## [AIM OF THE EXERCISE]
Print the stretch of rows from the line containing "653x751 pixels." through the line containing "should pyautogui.click(x=750, y=220).", repeating them exactly and including both end lines.
— START OF DATA —
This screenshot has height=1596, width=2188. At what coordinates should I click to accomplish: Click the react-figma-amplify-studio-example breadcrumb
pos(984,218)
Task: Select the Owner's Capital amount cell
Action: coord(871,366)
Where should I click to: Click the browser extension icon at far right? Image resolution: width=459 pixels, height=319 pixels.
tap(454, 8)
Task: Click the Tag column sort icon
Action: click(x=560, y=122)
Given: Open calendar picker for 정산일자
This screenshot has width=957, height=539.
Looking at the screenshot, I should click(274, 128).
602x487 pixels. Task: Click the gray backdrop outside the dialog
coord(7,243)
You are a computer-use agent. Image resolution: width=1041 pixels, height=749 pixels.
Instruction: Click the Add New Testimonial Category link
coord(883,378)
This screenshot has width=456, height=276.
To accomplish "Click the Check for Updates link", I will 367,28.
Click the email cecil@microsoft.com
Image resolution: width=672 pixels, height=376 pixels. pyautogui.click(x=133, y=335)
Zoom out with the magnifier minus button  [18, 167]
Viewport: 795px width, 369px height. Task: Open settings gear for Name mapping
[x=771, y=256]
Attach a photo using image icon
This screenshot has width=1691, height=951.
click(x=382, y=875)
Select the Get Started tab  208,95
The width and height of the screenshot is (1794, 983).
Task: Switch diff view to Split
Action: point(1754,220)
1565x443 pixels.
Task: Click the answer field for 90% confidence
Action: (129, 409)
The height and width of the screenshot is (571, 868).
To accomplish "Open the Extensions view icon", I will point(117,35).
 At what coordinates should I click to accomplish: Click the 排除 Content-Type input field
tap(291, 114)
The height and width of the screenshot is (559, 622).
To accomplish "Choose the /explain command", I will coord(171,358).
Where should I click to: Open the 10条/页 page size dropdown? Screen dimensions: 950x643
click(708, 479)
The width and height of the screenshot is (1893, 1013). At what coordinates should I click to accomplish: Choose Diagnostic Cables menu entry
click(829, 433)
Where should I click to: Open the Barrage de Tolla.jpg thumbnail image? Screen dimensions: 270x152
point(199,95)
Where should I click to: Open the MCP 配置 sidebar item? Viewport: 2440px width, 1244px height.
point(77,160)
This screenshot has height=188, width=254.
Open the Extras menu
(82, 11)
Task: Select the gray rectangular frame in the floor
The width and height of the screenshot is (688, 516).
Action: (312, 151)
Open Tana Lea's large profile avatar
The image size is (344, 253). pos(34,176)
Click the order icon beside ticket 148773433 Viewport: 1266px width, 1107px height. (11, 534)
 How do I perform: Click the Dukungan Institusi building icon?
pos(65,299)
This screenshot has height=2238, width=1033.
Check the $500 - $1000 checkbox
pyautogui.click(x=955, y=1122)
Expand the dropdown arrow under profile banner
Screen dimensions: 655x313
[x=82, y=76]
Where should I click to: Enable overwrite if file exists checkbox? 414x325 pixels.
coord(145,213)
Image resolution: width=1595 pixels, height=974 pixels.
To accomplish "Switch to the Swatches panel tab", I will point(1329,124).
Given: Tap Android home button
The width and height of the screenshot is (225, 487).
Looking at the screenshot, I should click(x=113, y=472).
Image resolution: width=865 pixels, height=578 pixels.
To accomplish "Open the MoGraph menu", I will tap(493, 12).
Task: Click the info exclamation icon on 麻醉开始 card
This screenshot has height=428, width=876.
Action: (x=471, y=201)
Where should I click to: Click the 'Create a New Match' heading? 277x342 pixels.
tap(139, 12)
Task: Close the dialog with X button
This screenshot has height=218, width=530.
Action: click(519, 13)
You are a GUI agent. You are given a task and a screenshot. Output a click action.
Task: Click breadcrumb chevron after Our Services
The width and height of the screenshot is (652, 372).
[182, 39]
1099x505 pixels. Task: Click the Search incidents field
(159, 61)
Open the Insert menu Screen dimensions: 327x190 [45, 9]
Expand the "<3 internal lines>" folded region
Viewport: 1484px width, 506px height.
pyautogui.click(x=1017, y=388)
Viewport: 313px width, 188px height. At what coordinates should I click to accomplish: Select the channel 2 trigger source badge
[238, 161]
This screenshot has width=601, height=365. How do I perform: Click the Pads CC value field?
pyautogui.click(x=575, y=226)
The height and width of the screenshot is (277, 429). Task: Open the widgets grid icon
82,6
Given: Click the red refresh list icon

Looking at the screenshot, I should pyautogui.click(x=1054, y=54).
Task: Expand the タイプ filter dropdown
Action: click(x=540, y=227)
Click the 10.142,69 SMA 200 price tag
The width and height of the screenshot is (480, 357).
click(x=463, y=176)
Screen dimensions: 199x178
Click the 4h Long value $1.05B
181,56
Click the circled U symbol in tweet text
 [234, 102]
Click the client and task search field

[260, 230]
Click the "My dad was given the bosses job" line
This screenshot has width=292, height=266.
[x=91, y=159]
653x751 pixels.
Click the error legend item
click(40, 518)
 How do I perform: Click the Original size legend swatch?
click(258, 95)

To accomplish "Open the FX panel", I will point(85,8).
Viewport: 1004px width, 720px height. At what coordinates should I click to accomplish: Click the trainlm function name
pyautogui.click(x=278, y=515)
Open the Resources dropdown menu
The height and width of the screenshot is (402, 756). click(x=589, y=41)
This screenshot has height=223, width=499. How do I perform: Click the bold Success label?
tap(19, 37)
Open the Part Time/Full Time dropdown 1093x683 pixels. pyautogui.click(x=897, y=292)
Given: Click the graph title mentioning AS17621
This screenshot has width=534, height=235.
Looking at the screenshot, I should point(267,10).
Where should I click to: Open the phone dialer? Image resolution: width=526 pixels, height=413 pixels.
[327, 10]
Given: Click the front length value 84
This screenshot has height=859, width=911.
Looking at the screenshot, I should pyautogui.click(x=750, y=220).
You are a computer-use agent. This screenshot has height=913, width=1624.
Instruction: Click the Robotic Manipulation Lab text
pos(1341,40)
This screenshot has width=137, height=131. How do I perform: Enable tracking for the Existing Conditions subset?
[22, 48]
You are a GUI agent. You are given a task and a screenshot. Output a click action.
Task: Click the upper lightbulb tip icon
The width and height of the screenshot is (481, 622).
— END OF DATA —
## [CORRECT RESPONSE]
653x751 pixels.
Click the error legend item
click(40, 518)
 How do I perform: Click the Original size legend swatch?
click(258, 95)

To accomplish "Open the FX panel", I will point(85,8).
Viewport: 1004px width, 720px height. At what coordinates should I click to accomplish: Click the trainlm function name
pyautogui.click(x=278, y=515)
Open the Resources dropdown menu
The height and width of the screenshot is (402, 756). click(x=589, y=41)
This screenshot has height=223, width=499. How do I perform: Click the bold Success label?
tap(19, 37)
Open the Part Time/Full Time dropdown 1093x683 pixels. pyautogui.click(x=897, y=292)
Given: Click the graph title mentioning AS17621
This screenshot has width=534, height=235.
Looking at the screenshot, I should point(267,10).
Where should I click to: Open the phone dialer? Image resolution: width=526 pixels, height=413 pixels.
[327, 10]
Given: Click the front length value 84
This screenshot has height=859, width=911.
Looking at the screenshot, I should pyautogui.click(x=750, y=220).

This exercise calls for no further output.